To be honest, I felt too awkward to ask: how do blind or visually impaired people play rugby? Now I know, thanks to a tip off from the British Embassy Tokyo about a very moving—but neglected by media—event held recently in Saitama that involved England, Japan, the Rugby World Cup and a very good cause indeed.

Horner (left) and Nichols at the Lotus Children’s Centre in Mongolia. PHOTO: HARRY HORNER/ROB NICHOLS

Saddles for charity

Thanks to a bloke I met in a pub, here are two more generous and brave overlanders to add to those rugby fans featured on this page in the September issue of ACUMEN.

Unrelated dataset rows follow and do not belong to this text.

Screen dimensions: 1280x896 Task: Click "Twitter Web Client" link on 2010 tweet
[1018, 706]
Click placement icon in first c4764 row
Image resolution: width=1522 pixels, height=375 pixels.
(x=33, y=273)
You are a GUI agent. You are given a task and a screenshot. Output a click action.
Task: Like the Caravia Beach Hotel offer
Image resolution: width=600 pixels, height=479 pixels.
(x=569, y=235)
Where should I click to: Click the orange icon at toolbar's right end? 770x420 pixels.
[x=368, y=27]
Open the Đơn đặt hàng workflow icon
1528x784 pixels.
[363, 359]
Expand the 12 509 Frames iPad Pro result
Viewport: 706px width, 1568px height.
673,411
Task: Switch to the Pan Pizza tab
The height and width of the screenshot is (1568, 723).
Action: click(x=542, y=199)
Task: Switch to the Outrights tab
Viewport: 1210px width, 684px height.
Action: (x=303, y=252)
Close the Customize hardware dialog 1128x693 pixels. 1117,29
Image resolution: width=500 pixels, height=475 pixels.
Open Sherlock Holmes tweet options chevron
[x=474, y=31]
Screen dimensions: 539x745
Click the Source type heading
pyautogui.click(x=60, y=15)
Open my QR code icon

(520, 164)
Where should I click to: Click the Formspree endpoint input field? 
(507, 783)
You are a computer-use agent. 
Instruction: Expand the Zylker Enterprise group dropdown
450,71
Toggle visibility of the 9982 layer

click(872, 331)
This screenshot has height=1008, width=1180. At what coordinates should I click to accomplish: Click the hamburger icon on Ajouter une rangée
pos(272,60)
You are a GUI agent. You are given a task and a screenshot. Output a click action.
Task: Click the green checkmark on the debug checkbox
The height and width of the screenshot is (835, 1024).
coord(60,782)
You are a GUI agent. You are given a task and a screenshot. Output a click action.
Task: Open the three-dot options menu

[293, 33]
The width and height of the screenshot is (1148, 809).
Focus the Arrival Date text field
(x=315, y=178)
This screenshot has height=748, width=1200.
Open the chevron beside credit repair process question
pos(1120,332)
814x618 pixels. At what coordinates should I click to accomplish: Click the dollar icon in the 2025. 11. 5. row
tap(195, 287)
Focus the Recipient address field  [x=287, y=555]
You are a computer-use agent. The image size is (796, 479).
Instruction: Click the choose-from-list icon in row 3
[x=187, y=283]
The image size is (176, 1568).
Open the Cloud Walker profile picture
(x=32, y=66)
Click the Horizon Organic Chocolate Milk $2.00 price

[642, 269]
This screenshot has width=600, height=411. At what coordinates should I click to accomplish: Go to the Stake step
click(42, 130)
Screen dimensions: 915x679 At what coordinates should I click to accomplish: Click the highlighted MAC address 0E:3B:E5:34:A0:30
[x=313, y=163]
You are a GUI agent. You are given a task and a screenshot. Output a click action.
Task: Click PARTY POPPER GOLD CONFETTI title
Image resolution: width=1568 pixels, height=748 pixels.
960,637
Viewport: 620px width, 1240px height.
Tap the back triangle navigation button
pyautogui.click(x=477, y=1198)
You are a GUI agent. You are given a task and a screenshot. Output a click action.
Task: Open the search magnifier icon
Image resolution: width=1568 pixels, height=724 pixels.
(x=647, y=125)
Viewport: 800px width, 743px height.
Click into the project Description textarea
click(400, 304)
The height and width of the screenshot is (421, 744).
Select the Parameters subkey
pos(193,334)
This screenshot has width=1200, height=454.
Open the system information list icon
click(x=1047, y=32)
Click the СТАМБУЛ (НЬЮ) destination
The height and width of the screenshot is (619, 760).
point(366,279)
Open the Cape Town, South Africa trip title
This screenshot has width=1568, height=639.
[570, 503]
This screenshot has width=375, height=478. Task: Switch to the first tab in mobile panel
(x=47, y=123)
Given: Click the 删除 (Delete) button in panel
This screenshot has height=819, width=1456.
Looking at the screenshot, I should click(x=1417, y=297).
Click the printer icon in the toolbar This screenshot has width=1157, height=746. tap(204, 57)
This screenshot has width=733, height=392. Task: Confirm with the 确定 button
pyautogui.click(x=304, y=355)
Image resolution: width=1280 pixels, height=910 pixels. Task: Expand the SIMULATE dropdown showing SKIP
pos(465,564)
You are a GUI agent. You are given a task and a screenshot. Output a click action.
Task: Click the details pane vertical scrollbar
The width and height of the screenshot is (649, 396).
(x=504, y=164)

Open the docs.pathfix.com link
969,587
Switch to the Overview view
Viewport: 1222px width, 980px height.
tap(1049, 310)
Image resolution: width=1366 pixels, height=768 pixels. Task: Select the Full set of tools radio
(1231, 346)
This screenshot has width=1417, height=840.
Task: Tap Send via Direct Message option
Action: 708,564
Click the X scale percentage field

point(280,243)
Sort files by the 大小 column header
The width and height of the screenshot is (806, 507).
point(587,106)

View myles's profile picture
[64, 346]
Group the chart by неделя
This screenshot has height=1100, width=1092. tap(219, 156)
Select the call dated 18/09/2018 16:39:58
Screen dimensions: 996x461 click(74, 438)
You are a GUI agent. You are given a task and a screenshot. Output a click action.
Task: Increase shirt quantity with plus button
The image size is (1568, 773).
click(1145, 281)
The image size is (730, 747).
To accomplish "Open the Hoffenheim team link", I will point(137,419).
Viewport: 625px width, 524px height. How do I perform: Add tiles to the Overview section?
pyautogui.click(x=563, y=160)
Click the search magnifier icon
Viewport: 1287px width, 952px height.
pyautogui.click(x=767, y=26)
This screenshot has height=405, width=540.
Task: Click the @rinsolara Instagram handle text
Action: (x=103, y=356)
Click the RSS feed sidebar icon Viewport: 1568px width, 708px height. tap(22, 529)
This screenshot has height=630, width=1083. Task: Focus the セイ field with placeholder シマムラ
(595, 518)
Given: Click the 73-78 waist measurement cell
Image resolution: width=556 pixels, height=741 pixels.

Harry Horner, from Bath in Somerset, set off on two wheels from Ireland in February to support England in Japan. Friend Rob Nichols joined him in Turkey to cycle east through the “Stans”, China and South Korea and raise £22,000—a quid for every kilometre—to replace a filthy, old, dangerous coal burner with clean, safe, cheap solar power at the life-saving Lotus Children’s Centre in Mongolia, which houses about 100 abandoned or orphaned kids.

They didn’t spend a penny on accommodation but, instead, camped, roughed it and stayed on sofas and beds of friends, strangers and sponsors.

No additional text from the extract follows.